Paul A. Gompers, a professor at Harvard Business School, leads the firm's investment decisions as Managing Director. His academic research on venture capital has covered deal structuring, founder incentives, governance, and performance patterns, giving him a unique investment lens. Gompers co-founded the firm in 2005 and continues to oversee portfolio construction alongside a small team of investment professionals in Boston.
What is the relationship between the venture arm and the investment bank Adams, Harkness & Hill?
The venture arm operates as an affiliate of the investment bank Adams, Harkness & Hill, which was founded in 1991 and focused on technology and healthcare sector advisory and capital markets. The bank itself was acquired by Canaccord Genuity in November 2004, but Technology Ventures continues under its original name. The parent bank's technology advisory relationships generate some deal flow for the venture arm, though the two entities operate with separate investment committees.
What is the firm's primary investment strategy and stage focus?
Adams, Harkness & Hill Technology Ventures focuses exclusively on early-stage venture equity, targeting Seed and Series A rounds with capital reserved for follow-on investments. The firm invests in technology companies across enterprise software, AI/ML, digital health, fintech, cybersecurity, robotics, and climate sectors. Its geographic concentration centers on the Boston-to-New-York corridor, supplemented by select Bay Area exposure.

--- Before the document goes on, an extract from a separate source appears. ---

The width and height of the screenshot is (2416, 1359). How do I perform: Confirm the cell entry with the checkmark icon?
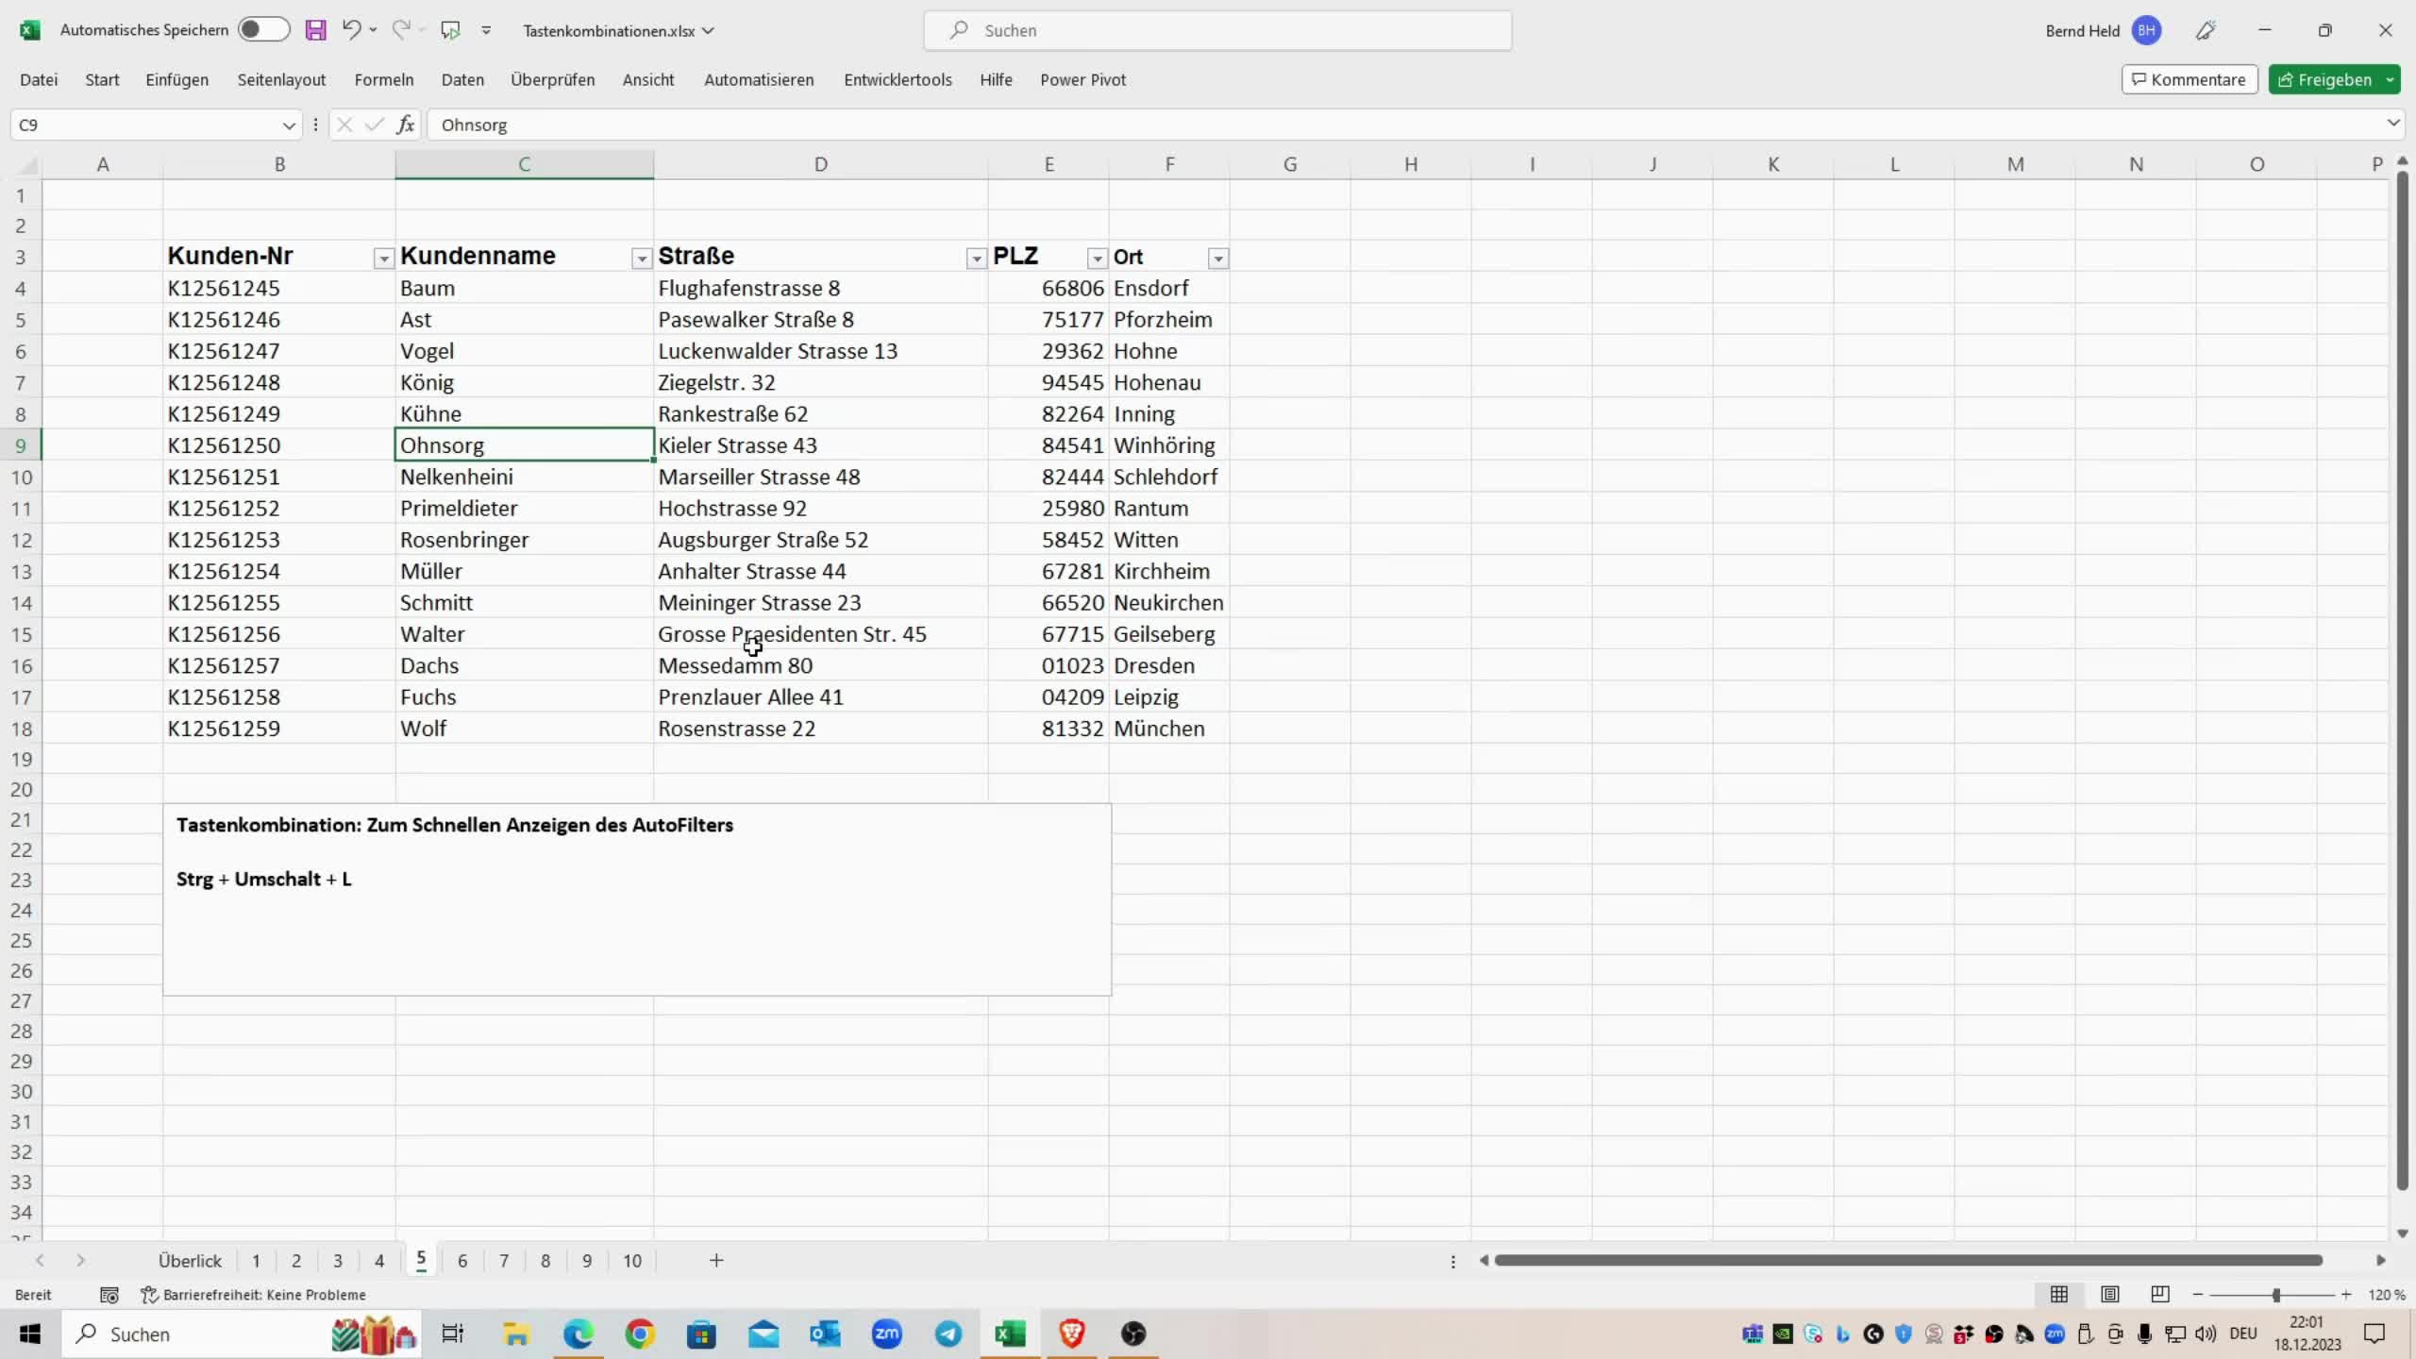pos(374,124)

Does the firm participate in fund commitments or only direct deals?
The firm invests primarily through direct deals and occasionally participates in special-purpose vehicles alongside syndicate partners for specific opportunities. It does not publicly market a fund-of-funds program or take LP stakes in other venture firms. The model is designed to align with Gompers's research-driven approach to selecting individual companies rather than delegating allocation decisions to external managers.
Does Adams, Harkness & Hill Technology Ventures maintain philanthropic structures?
There is no publicly disclosed philanthropic foundation or donor-advised fund tied directly to the venture arm. The parent banking entity and its principals may support academic and community initiatives individually, but no formal philanthropic vehicle operates as part of the Technology Ventures entity.